**Stated goal:**
Print every item below word for word, keeping each line unchanged.

**Records provided:**
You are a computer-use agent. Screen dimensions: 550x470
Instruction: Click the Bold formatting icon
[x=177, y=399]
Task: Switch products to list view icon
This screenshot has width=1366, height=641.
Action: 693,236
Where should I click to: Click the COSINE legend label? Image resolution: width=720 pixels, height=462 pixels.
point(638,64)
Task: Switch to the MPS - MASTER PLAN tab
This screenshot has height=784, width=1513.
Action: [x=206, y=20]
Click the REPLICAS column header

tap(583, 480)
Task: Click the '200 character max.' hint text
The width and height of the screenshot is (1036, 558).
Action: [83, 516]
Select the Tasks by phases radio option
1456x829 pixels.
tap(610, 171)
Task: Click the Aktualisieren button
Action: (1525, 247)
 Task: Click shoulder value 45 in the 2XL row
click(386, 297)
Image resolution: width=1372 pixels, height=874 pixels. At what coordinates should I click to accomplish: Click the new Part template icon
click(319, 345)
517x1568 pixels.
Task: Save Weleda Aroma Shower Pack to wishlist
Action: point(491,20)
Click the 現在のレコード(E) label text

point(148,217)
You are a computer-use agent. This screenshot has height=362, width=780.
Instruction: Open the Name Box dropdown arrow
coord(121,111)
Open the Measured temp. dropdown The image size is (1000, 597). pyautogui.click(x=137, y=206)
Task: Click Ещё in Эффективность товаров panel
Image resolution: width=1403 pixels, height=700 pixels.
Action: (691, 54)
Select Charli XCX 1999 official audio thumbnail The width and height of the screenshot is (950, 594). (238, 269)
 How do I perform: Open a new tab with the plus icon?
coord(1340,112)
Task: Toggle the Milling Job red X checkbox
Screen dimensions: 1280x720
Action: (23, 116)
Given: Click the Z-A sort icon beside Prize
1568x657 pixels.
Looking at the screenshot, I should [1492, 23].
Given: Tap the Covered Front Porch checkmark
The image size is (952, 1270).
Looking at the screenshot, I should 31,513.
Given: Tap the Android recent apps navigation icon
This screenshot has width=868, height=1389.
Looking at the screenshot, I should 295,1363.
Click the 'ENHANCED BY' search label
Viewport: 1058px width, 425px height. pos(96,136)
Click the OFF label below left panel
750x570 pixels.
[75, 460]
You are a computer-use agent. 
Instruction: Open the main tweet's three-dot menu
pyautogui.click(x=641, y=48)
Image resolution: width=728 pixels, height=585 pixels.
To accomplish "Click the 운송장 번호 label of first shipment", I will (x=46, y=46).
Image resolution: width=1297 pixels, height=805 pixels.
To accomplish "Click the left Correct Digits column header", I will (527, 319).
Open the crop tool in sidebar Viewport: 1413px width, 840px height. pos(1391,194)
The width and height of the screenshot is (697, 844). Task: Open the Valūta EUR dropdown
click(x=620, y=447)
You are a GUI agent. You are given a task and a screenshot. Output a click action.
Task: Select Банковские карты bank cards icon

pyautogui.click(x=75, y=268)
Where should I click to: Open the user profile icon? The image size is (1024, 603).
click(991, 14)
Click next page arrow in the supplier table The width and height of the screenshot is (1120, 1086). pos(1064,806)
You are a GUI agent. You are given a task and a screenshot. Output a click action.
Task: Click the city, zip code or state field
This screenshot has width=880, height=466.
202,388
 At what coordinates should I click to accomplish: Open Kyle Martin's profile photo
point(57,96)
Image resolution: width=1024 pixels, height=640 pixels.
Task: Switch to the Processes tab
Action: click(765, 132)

**Answer in full:**
You are a computer-use agent. Screen dimensions: 550x470
Instruction: Click the Bold formatting icon
[x=177, y=399]
Task: Switch products to list view icon
This screenshot has width=1366, height=641.
Action: 693,236
Where should I click to: Click the COSINE legend label? Image resolution: width=720 pixels, height=462 pixels.
point(638,64)
Task: Switch to the MPS - MASTER PLAN tab
This screenshot has height=784, width=1513.
Action: [x=206, y=20]
Click the REPLICAS column header

tap(583, 480)
Task: Click the '200 character max.' hint text
The width and height of the screenshot is (1036, 558).
Action: [83, 516]
Select the Tasks by phases radio option
1456x829 pixels.
tap(610, 171)
Task: Click the Aktualisieren button
Action: (1525, 247)
 Task: Click shoulder value 45 in the 2XL row
click(386, 297)
Image resolution: width=1372 pixels, height=874 pixels. At what coordinates should I click to accomplish: Click the new Part template icon
click(319, 345)
517x1568 pixels.
Task: Save Weleda Aroma Shower Pack to wishlist
Action: point(491,20)
Click the 現在のレコード(E) label text

point(148,217)
You are a computer-use agent. This screenshot has height=362, width=780.
Instruction: Open the Name Box dropdown arrow
coord(121,111)
Open the Measured temp. dropdown The image size is (1000, 597). pyautogui.click(x=137, y=206)
Task: Click Ещё in Эффективность товаров panel
Image resolution: width=1403 pixels, height=700 pixels.
Action: (691, 54)
Select Charli XCX 1999 official audio thumbnail The width and height of the screenshot is (950, 594). (238, 269)
 How do I perform: Open a new tab with the plus icon?
coord(1340,112)
Task: Toggle the Milling Job red X checkbox
Screen dimensions: 1280x720
Action: (23, 116)
Given: Click the Z-A sort icon beside Prize
1568x657 pixels.
Looking at the screenshot, I should [1492, 23].
Given: Tap the Covered Front Porch checkmark
The image size is (952, 1270).
Looking at the screenshot, I should 31,513.
Given: Tap the Android recent apps navigation icon
This screenshot has width=868, height=1389.
Looking at the screenshot, I should 295,1363.
Click the 'ENHANCED BY' search label
Viewport: 1058px width, 425px height. pos(96,136)
Click the OFF label below left panel
750x570 pixels.
[75, 460]
You are a computer-use agent. 
Instruction: Open the main tweet's three-dot menu
pyautogui.click(x=641, y=48)
Image resolution: width=728 pixels, height=585 pixels.
To accomplish "Click the 운송장 번호 label of first shipment", I will (x=46, y=46).
Image resolution: width=1297 pixels, height=805 pixels.
To accomplish "Click the left Correct Digits column header", I will (527, 319).
Open the crop tool in sidebar Viewport: 1413px width, 840px height. pos(1391,194)
The width and height of the screenshot is (697, 844). Task: Open the Valūta EUR dropdown
click(x=620, y=447)
You are a GUI agent. You are given a task and a screenshot. Output a click action.
Task: Select Банковские карты bank cards icon

pyautogui.click(x=75, y=268)
Where should I click to: Open the user profile icon? The image size is (1024, 603).
click(991, 14)
Click next page arrow in the supplier table The width and height of the screenshot is (1120, 1086). pos(1064,806)
You are a GUI agent. You are given a task and a screenshot. Output a click action.
Task: Click the city, zip code or state field
This screenshot has width=880, height=466.
202,388
 At what coordinates should I click to accomplish: Open Kyle Martin's profile photo
point(57,96)
Image resolution: width=1024 pixels, height=640 pixels.
Task: Switch to the Processes tab
Action: click(765, 132)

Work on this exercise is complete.